HIV in America: Why you should get tested

From the Huffington Post on June 28, 2010.

Yesterday was National HIV Testing Day, a reminder for all of us to get tested for HIV. Among the one million Americans living with HIV, twenty percent do not know they are infected. This is despite Centers for Disease Control guidelines that recommend testing for all Americans between the ages of thirteen and sixty-four.

The consequences of not knowing one's HIV status can be devastating. I saw this firsthand a few months ago as a doctor on call at my local hospital.

Michelle was an Asian woman in her forties who had been hospitalized overnight. It was thought that she had a mild pneumonia. I took over her care the next morning and set off to check in on her before meeting my team for morning rounds.

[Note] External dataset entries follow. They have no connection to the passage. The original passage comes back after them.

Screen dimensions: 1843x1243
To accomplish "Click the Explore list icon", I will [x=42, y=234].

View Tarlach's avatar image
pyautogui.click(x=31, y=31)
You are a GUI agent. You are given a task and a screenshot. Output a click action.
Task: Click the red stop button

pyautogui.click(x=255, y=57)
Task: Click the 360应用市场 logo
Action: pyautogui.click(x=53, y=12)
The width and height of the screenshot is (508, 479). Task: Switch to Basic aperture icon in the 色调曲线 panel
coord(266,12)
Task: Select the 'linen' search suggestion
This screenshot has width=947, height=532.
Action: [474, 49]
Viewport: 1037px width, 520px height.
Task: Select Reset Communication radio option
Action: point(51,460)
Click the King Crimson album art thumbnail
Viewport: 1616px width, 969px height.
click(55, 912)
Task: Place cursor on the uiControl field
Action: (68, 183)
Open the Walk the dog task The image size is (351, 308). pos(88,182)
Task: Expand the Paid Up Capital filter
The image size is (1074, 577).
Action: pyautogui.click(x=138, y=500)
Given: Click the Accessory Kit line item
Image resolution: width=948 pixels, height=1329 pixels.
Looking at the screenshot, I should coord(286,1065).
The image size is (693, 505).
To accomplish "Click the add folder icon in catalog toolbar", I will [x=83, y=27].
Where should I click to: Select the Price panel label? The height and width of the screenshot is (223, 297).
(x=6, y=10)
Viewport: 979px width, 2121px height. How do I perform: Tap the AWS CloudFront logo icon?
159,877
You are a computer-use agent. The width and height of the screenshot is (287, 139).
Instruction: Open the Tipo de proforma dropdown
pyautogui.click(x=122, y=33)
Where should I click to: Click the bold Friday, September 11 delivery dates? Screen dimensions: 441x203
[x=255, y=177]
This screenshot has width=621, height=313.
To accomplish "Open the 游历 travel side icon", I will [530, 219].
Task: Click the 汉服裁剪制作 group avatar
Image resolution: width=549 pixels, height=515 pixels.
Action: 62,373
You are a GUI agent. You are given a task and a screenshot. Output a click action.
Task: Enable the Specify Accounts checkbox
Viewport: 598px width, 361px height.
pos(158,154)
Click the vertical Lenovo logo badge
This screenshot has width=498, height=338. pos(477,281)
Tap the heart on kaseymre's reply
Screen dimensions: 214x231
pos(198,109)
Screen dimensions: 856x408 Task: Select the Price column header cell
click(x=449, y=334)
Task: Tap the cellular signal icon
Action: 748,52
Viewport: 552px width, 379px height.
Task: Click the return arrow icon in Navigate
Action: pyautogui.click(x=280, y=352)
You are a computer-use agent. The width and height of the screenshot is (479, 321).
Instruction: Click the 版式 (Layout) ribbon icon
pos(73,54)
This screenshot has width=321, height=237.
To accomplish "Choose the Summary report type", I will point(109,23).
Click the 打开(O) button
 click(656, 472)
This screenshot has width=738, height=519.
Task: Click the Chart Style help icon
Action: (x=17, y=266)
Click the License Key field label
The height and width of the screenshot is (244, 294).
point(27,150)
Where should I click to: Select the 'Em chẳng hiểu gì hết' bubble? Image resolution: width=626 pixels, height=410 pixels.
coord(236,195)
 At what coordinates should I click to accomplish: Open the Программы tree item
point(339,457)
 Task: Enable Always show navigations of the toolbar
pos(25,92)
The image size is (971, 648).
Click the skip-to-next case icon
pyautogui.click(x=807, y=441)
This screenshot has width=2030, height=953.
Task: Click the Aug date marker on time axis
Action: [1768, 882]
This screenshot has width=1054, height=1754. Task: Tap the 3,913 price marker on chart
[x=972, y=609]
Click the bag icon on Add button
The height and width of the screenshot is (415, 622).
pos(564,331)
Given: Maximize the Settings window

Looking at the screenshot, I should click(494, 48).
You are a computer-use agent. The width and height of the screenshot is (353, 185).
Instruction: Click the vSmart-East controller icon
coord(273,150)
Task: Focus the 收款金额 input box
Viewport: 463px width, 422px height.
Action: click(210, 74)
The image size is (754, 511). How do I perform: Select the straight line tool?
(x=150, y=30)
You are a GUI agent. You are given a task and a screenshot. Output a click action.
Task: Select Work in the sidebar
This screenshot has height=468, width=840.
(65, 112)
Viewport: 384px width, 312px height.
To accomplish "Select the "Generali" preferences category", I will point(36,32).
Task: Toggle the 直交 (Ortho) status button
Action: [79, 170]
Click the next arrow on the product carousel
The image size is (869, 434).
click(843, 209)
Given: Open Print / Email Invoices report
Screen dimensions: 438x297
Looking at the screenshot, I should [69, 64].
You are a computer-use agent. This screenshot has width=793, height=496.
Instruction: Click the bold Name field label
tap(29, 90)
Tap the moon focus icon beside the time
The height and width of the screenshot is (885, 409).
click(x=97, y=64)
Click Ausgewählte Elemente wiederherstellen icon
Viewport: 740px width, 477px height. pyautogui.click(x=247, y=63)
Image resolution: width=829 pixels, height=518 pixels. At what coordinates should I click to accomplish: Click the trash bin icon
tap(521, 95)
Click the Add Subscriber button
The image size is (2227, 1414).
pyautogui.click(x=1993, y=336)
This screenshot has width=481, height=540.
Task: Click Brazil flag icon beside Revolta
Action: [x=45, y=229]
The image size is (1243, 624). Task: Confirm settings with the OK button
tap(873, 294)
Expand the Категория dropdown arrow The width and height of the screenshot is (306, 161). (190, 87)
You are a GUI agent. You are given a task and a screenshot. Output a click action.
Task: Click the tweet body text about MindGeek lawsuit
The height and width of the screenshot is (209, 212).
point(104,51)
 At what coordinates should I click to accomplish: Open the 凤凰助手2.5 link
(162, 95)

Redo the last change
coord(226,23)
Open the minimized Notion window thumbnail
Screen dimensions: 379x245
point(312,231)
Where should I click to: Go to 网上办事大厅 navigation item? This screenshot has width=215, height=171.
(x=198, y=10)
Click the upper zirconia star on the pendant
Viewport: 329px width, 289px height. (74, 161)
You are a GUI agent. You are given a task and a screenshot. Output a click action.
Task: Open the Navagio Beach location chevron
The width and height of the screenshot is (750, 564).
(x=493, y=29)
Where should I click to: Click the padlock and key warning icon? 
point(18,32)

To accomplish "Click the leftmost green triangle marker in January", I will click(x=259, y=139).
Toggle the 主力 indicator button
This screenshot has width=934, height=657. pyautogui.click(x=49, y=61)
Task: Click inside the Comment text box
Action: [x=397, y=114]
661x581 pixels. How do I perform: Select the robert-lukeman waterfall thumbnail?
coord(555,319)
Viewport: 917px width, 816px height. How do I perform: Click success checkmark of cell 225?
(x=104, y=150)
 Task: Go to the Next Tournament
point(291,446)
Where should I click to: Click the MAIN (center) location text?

Upon entering her room, I noticed that she was was thin-appearing and sleeping comfortably. I approached her gurney. Suddenly, the alarms went off. Her oxygen level was dropping dangerously low. This was unusual for a mild pneumonia. Could she have asthma or a clot in her lung instead? A list of alternative diagnoses ran through my head as I dialed up her oxygen.

Her nurse rushed into the room. "Someone from the lab is on the phone," she said. "Michelle's HIV test just came back positive."

She had PCP pneumonia, a rare fungal infection of the lungs that is seen when HIV cripples the immune system. If not recognized and treated promptly, it can be fatal.

Michelle's case reminded me that our country has not yet overcome AIDS. In fact, the rates of HIV infection in some American populations actually rival those in sub-Saharan Africa, the center of the global epidemic.

In Washington D.C., for example, one in thirty individuals is infected, a higher rate than in Ethiopia or Rwanda. New York City has the most infections in the country, with alarmingly high rates among specific populations: one in forty African Americans, one in eight injection drug users, and one in ten men who have sex with men. Increasingly, heterosexual women, not traditionally considered 'high risk,' are being diagnosed with HIV.

Despite such startling numbers, HIV is not part of our national consciousness as it was even a decade ago. In a 2004 debate, former Vice President Dick Cheney was criticized for not knowing that HIV is the largest killer of young African American women. Five years later, a Kaiser Family Foundation poll confirmed that fewer Americans thought that HIV was a serious problem domestically. Not infrequently, patients admit to me that they engage in risky sexual behavior without fear of contracting the virus. Many have not been tested.

Physicians bear responsibility for this trend as well. Despite universal screening guidelines, only seventeen percent of respondents in the Kaiser poll said that their doctor offered them an HIV test.

Thus, it is not surprising that a full one-third of Americans with HIV are diagnosed late in their disease. These are people that miss out on life-saving treatments and are likely to infect their partners without even knowing it.

Michelle was one of these people. By the time she was diagnosed, her immune system was irreversibly damaged. She was battling a life-threatening PCP infection. Fortunately, with intravenous antibiotics and steroids to reduce the swelling in her lungs, she eventually overcame the pneumonia. However, she had to endure a fifty-day long hospitalization in which she was nearly put on a breathing machine. All this could have been prevented had she been tested even once during the previous five years.

It is time that we all acknowledged the reality of HIV in our country. It is time for a renewed commitment to bring our domestic epidemic under control. We need a commitment from elected officials to increase funding for HIV programs, especially ones that expand testing. We need a commitment from doctors to offer testing to their patients. Most of all, we need a commitment from every American to understand their own risk of infection and get tested.

All of us have a role in overcoming HIV in America.

Identifying information has been changed to protect patient confidentiality. This piece was written as part of the Partnership for Physician Advocacy Skills program at UCSF.